Re: "Windows 95" design?
> So... MS took the same approach and Windows took the Apple menu and upside-downed it (but you could drag it to the top again if you wanted) and smashed it together with the task bar from RISC OS?
Not really.
I have heard this claim before but the original Apple menu was not like that at all.
In the early versions of MacOS (N.B. *not* macOS, i.e. Mac OS X), the Apple menu was not hierarchical, it was not user-customisable, it was not used for launching apps, and it was not used for shutting down the system (that was the Special menu on the end of the menu bar for Finder.)

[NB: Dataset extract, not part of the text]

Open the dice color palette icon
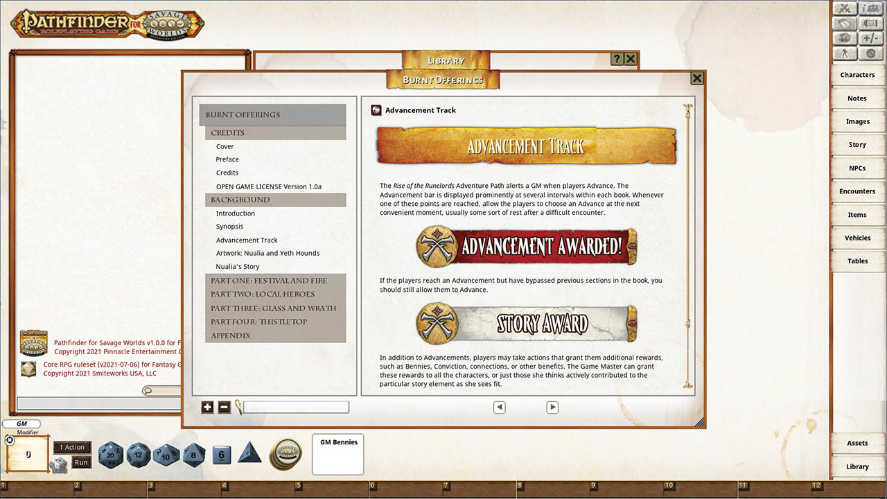This screenshot has height=499, width=887. click(x=844, y=37)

In 1991, MacOS 7 was a big rewrite, replacing a lot of the assembly-language and Pascal bits with C code, and adding Multifinder. It gained the customisable Apple menu, represented by a nested set of folders inside the System Folder. The Control Panel also became hierarchical, which it wasn't before. System 7 also introduced Aliases, which are something like Unix symbolic links for Classic MacOS, but which contained a machine name and so worked over network connections as well.
Suddenly it became possible to put folders in your Start Menu and fill those folders with aliases pointing to your apps... but I was actively supporting Macs every day back then, and this was _not_ a common thing to do. It was more common to put some aliases to often-used apps on your desktop.
MacOS 8 started to popularise and standardise the use of the Apple Menu to be an application launcher, but it still wasn't a standard feature. It had an automatically-managed "Recent Applications" folder as well as "Recent Documents" but if you wanted to put apps in there, you had to roll your own solution, and it would not be managed by the system.
MacOS 8 came out in 1997 so it post-dates both Windows 95 and Windows NT 4.
This was not something Microsoft copied from Apple. In fact it's closer to the other way round.
The idea of the "icon bar" at the bottom of the screen seems to be something original to Acorn in Arthur for the early Archimedes, but as a long time RISC OS user, I can tell that people calling it a taskbar are basing that on screenshots, not use.
(Comparison: "Windows 2 had a taskbar, it is the green strip at the bottom!" No. Don't judge from screenshots. Try it for yourself. That strip is just an area of desktop that windows do not cover.)
It is not an app launcher -- you use the filesystem, like on a Mac. It is not an app switcher. You use the icons in the icon bar to manage program state (like the App Name menu in OS X) and to open new windows.
It *doesn't* contain an app launcher menu. It does not have a notification area. It does not have buttons for windows.
But... It *does* contain drive icons, which Windows' Taskbar doesn't. It does contain folders, which Windows doesn't. It does have a global OS status icon, which Windows doesn't. It does have a clock but it's optional.
NeXT seems to have taken the idea from Acorn Arthur and invented the dock as an OS UI feature. (Apps already had toolbars, back to later Xerox products.)
The NeXT dock is closer to the Windows taskbar... but not very. It doesn't contain drives and most of the Acorn stuff. It does have a clock but it does not convey status info. It is an app launcher but only one-by-one (like Win98/XP's "quick launch toolbar" which is a separate thing, not a standard part of the taskbar). The Dock has no hierarchical launchers or anything. The Dock is also not a window switcher -- there's a separate area at bottom left where window icons stack up, and they only appear when minimised, a bit like Windows 1.x/2.x.
Yes, 100%, there was inspiration there, but they are all different and work differently and nothing in NeXT is directly copied from Arthur.
Arthur influenced a very different UI element in NeXTstep, which worked differently and looks different. That influenced Win95 but again not directly.
There was nothing like the Taskbar before MS invented it. I am not a fan of MS but the UI R&D and engineering in Windows 95 was world-class stuff. Credit where it's due.